Lisa... not sure if you saw the latest..
An economy badly battered by the coronavirus shrank at a record 32.9% annual pace in the second quarter, underscoring just how big a hole the U.S. finds itself in as it labors to recover from the deepest recession in American history.
Source:
https://www.marketwatch.com/story/economy-suffers-titanic-329-plunge-in-2nd-quarter-gdp-shows-and-points-to-drawn-out-recovery-2020-07-30
The data on unemployment numbers is flawed: I'll use my home state as an Example:
Let’s start with the basics. The unemployment rate in Florida jumped from 13.8 percent in April to 14.5 percent in May. That wouldn’t be surprising given our current circumstances, except that the national rate fell from month to month. Why did Florida’s rate rise? A massive number of people — 237,000 — came back to the workforce after temporarily dropping out — meaning they weren’t working or looking for work. Some of them found jobs, or returned to their previous ones. Others didn’t.
The result: More people were employed in May, but a higher percentage of the returning workers were still looking for work, which caused the unemployment rate to rise. In some ways that’s not so bad. An expanding labor force signals that people feel confident they can find work. Here’s where the numbers get shaky.
The U.S. Bureau of Labor Statistics conceded that in recent months it misclassified people as “employed, but absent from work,” instead of “unemployed, on temporary furlough,” a hiccup that stems from how the crisis quickly altered the job status of millions of workers nationwide. Without the miscalculation, the official unemployed rate would be higher.
Plus, about 800,000 people in Florida are still missing from the workforce compared to February. There’s no way they all decided to retire. Most of them likely want to work, but they aren’t looking for a job, so they aren’t officially counted among the unemployed.
I'm not blaming Trump for this. I lived through the 2008 recession and housing crash. Which technically goes back to 1977....
The evidence is overwhelming that Clinton was the architect of the financial disaster that wiped out trillions of dollars in household wealth. Under his National Homeownership Strategy, Clinton took more than 100 executive actions to pry bank lending windows wide open. Through executive order, he marshaled 10 federal agencies under a little-known task force to enforce new "flexible" mortgage underwriting guidelines to boost low-income and minority homeownership.
For the first time, banks were ordered to qualify low-income borrowers with spotty credit. The 1994 policy planted the seeds of the mortgage crisis, as lenders eventually abandoned prudent underwriting altogether. The next year, Clinton set quotas for lending in high-risk neighborhoods under an overhauled Community Reinvestment Act, while adding several hundred bank examiners to enforce the tougher CRA rules. Banks that came up short had expansion plans put on hold — a slow death sentence in an era of bank mergers and acquisitions.
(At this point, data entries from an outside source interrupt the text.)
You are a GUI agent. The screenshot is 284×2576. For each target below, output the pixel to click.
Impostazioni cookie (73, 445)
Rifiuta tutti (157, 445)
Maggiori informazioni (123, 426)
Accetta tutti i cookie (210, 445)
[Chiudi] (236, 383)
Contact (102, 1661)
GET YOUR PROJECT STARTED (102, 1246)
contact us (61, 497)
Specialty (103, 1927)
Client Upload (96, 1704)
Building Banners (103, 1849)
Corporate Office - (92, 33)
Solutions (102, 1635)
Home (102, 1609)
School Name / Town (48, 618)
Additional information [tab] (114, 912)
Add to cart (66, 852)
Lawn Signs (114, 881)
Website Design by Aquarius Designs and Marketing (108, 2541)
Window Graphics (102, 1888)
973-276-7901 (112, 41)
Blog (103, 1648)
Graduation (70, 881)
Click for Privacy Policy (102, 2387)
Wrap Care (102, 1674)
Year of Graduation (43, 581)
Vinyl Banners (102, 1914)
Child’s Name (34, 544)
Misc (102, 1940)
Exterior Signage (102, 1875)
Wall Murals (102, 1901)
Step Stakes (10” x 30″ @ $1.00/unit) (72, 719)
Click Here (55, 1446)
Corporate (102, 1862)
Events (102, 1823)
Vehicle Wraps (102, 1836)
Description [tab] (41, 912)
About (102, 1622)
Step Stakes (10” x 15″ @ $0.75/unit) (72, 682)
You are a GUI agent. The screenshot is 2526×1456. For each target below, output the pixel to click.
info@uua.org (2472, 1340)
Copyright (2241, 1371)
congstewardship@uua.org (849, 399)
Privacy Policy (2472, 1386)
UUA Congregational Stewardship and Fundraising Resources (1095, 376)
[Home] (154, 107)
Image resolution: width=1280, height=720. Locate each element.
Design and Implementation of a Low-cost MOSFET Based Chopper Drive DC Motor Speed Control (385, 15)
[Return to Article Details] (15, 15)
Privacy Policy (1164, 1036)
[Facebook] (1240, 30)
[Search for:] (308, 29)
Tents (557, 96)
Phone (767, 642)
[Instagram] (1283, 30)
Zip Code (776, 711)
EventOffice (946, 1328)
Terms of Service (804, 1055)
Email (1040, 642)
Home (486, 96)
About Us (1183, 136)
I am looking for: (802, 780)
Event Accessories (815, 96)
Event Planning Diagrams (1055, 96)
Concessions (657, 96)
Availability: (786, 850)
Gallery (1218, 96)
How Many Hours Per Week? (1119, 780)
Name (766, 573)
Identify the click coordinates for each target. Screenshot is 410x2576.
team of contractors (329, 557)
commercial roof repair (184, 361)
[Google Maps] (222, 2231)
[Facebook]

For the first time, CRA ratings were made public, egging on ACORN and other radical inner-city groups, which used the reports to extort banks for $6 trillion in subprime loan set-asides by 2008.
When bankers resisted being saddled with so many risky loans, Clinton tapped Fannie Mae and Freddie Mac to take them off their books, while freeing bankers to originate more of the political loans. He had the Department of Housing and Urban Development nearly double Fannie's and Freddie's quotas for underwriting "affordable" loans, which remained in force throughout the 2000s.
When the mortgage giants pushed back, complaining that it would be hard to meet the higher targets, Clinton pushed them to load up on subprime loans, while authorizing Fannie and Freddie for the first time to buy subprime securities to earn credits toward the HUD goals. The mortgage giants complied to their great detriment.
And so it goes.... and this is why I'm not on either one of the parties band wagons... but for the time being, Trump is the better of the two evils.